The first step in forming a volleyball club is having a business plan that aligns with your vision and philosophy of what kind of club you want to be. In order for your club to be everything you want it to be, you need to have a business plan that supports your goals. In the first few years, new club directors often lack the ability and/or discipline to follow their business plan and accomplish their goals because they struggle with the financial aspect of running their club.
Due to the amount of time that needs to be allocated to accounting, budgeting, and finances, a club director can unexpectedly be forced to sacrifice aspects of managing their coaching staff and day to day operations of the business. Here are a few steps a club director can take to balance business operations and the club training and coach management that comes with running a junior volleyball club.
Invest in a Bookkeeper or Business Manager
Spend the money and hire someone who can set your club up for success from a financial standpoint so you don’t find yourself buried in spreadsheets and unable to focus on the day to day volleyball operations of your club. You can start by consulting with an accountant for strategic planning, tax planning and revenue/expense planning. The accountant can help you develop a solid financial framework so that you can effectively manage the business.
If the day-to-day financial aspects of your operation are overwhelming you, consider hiring a bookkeeper to manage the basic financial aspects of the club. Having someone solely focused on the financials can streamline simple or complex financial decisions through evaluation of income statements, and budget reviews, as well as projections. This position can be full-time or part-time and focus on revenue collection and accounts payable.
If your challenges expand beyond those areas, consider hiring a Business Manager, who can manage those responsibilities as well as a variety of other “off-the-court” responsibilities, including scheduling, facility rental/operations, travel, hotels, staffing, etc. These positions could cost you anywhere from $1,000-$5,000 per month, but would be money well spent.
Checks and Balances
Once you hire a bookkeeper or business manager it will be beneficial to meet on a regular basis to create and update programs, while also reviewing financial matters to decide what is feasible in a financial and execution sense. This way you can review your club’s main revenue streams, and ensure you are hitting your numbers and taking the steps necessary to hit your goals. These meetings can occur informally on a weekly or bi-weekly basis, and informally every quarter for a newer club, and every 6 months (pre-season and mid-season) for an established club.

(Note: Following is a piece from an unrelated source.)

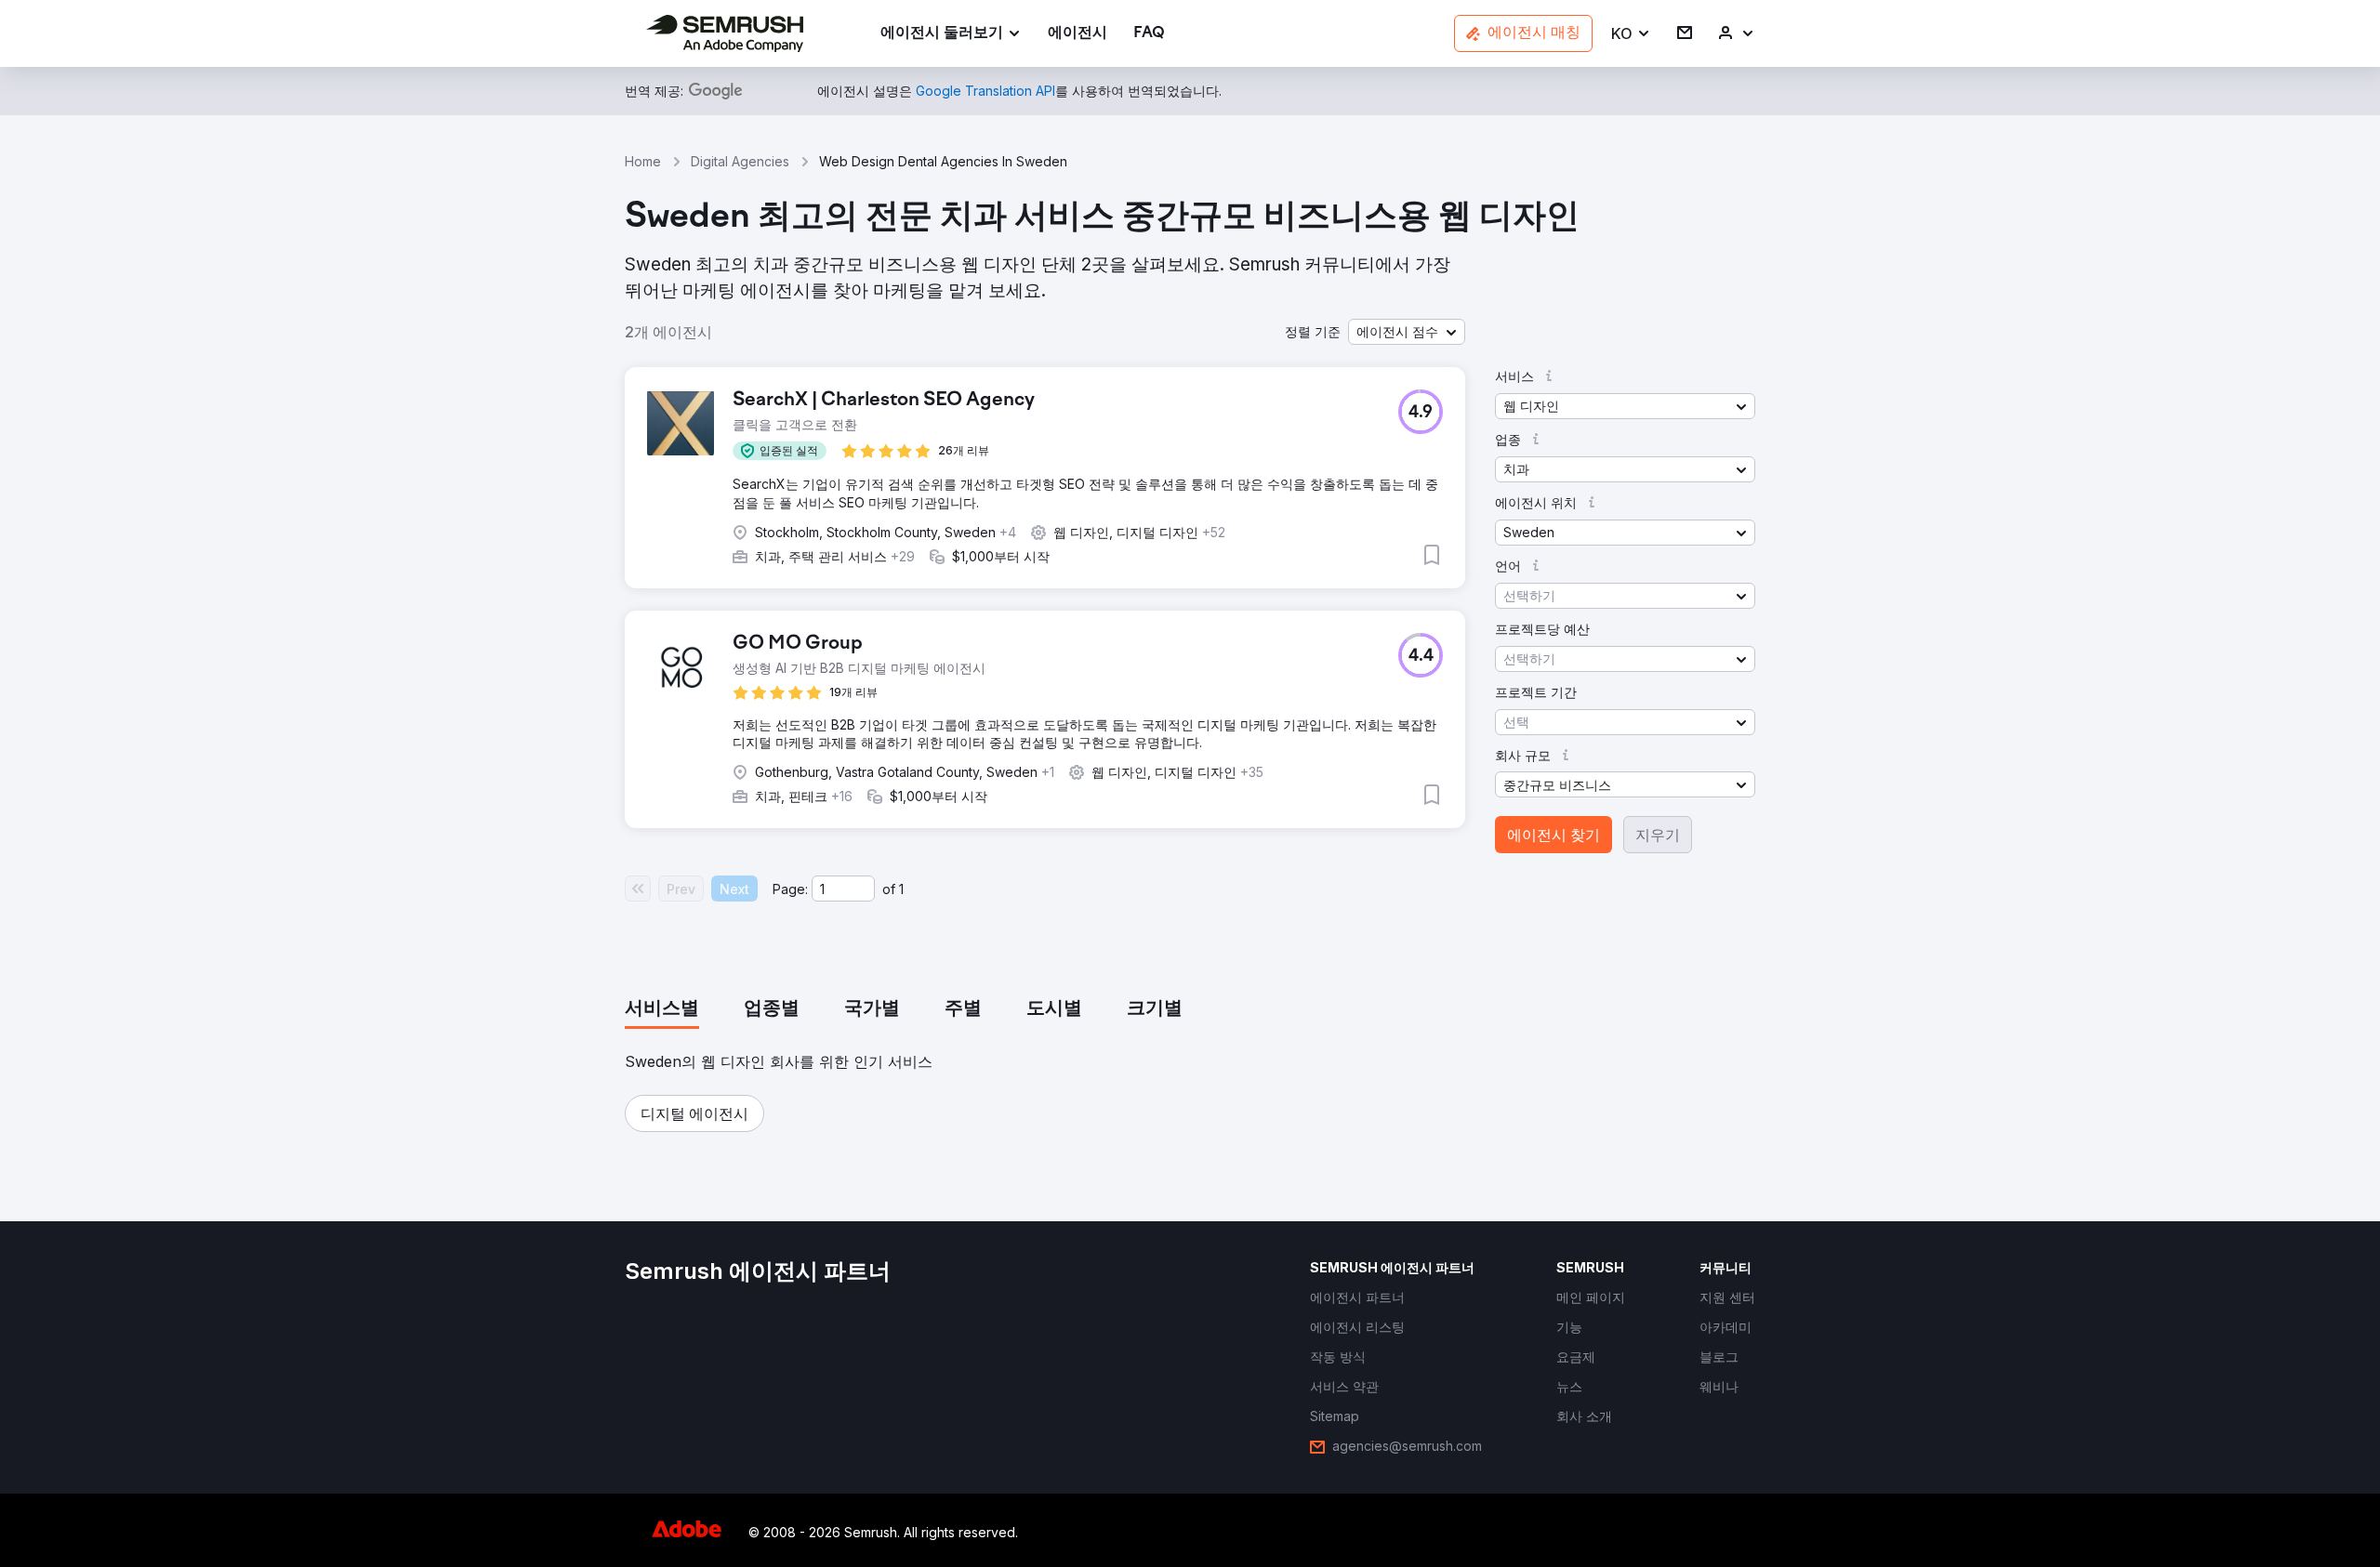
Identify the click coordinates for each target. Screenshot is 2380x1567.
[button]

Focus on Your Coaching Staff and Product
We often hear club directors stress about the various hats they have to wear on a daily basis, and feeling like they can’t do anything to the best of their ability because they are spread so thin. Now that you have someone on staff taking the bookkeeping and/or business management off of your plate, you can refocus your time and energy on your passion (coaching) and the lifeline of your volleyball club (coaching staff). In addition, you’ll find time to complete those projects that you’ve put off because you couldn’t find the time to get to them.
Club Directors, especially mid-season, recognize when their plates are full and their heads are spinning in different directions. Take action proactively and make sure you have a team in place to help you run your business. Your members, your coaching staff, and most importantly you, will be happier, more organized, and better equipped to lead your club toward a successful future.